- _Information_:

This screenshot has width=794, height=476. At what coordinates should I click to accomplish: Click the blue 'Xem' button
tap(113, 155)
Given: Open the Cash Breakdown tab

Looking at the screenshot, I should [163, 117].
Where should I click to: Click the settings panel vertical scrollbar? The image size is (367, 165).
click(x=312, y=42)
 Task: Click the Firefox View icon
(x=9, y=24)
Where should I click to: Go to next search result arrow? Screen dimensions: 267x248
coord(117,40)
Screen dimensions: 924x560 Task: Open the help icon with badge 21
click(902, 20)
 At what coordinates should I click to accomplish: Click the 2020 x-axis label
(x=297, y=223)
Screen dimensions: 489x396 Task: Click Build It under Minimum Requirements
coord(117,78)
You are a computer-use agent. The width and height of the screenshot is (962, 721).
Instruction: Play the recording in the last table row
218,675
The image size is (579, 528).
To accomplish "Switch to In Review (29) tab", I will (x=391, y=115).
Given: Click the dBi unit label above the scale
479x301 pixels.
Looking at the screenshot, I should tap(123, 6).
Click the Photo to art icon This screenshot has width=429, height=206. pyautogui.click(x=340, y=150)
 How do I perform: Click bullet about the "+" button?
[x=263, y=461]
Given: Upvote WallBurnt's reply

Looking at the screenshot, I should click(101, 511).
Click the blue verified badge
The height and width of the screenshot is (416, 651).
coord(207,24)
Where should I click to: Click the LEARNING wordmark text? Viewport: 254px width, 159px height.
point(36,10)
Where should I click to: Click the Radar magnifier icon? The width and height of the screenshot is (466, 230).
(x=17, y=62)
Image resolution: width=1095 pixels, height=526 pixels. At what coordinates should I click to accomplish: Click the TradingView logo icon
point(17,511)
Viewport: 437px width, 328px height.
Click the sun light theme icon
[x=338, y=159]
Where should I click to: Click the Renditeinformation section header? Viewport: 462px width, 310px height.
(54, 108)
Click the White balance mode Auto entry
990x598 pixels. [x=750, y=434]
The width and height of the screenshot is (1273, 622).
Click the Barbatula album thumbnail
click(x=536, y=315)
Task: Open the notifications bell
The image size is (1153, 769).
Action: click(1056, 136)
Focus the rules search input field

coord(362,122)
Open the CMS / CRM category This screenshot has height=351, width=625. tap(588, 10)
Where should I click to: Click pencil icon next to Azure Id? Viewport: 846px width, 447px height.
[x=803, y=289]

- _Aim of the exercise_: Beginning with the line that has "Open the CMS", set down each line through the last one above, exactly, and nothing else.

- _Your response_:
Open the CMS / CRM category This screenshot has height=351, width=625. tap(588, 10)
Where should I click to: Click pencil icon next to Azure Id? Viewport: 846px width, 447px height.
[x=803, y=289]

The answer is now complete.